In HCM the goal is for the left ventricle to be “full and slow.” Diuretics are often avoided and beta blockers are typically administered. Patients can often develop hemodynamic instability from the left ventricular outflow tract obstruction that occurs due to the size of the septum and / or ventricular wall. The goal for therapy is to reduce the large pressure / flow gradient caused by this outflow tract obstruction and thus reduce myocardial oxygen demand. A slower heart rate and greater volume at end diastole allows for better cardiac filling and improved cardiac function during subsequent beats. Other medications that can assist with improved diastolic relaxation and a reduction in outflow gradient are calcium channel blockers.
Take Home Points
- Poor feeding and respiratory distress are the main clinical features for a multitude of ailments in the infant population. Realize that initially you may be treating a few diagnoses simultaneously until you are able to narrow down differentials.
- Likewise, heart failure in the pediatric population can have one of several etiologies. As the discussion points to cardiomyopathies, it is important to understand that depending on type, management strategies differ based upon systolic vs. diastolic dysfunction.
- The question of fluids vs. diuretics vs. inotropes vs. vasopressors vs. vasodilators can be quickly answered, and an appropriate management trajectory developed with point of care ultrasound (POCUS) and someone skilled in analysis beyond gross ejection fraction (EF).

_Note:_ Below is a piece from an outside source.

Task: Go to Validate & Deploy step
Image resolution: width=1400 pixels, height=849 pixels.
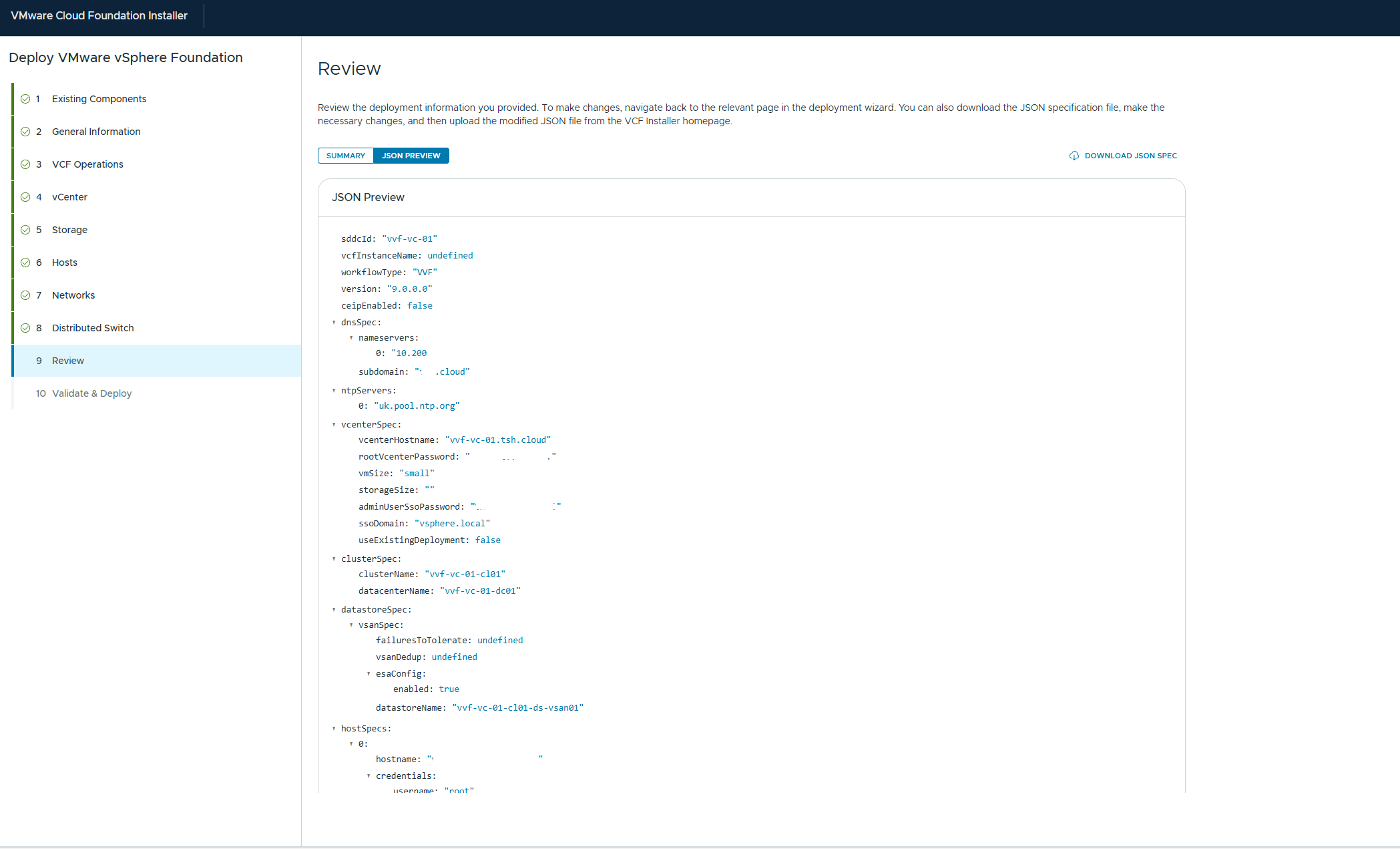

Ventricular wall motion, wall size, septal size, overall chamber size and outflow tract gradient on both the right and the left can provide valuable information as to what is causing heart failure in a child.
References
Choudhry, S., Puri, K., & Denfield, S. W. (2019). An Update on Pediatric Cardiomyopathy. Current Treatment Options in Cardiovascular Medicine, 21(8), 36.
Lee, T. M., Hsu, D. T., Kantor, P., Towbin, J. A., Ware, S. M., Colan, S. D., … & Addonizio, L. J. (2017). Pediatric cardiomyopathies. Circulation research, 121(7), 855-873.
Leong, K., Kane, J. M., & Joy, B. F. (2018). Acquired Cardiac Disease in the Pediatric Intensive Care Unit. Pediatric annals, 47(7), e280-e285.
Masarone, D., Valente, F., Rubino, M., Vastarella, R., Gravino, R., Rea, A., … & Limongelli, G. (2017). Pediatric heart failure: a practical guide to diagnosis and management. Pediatrics & Neonatology, 58(4), 303-312.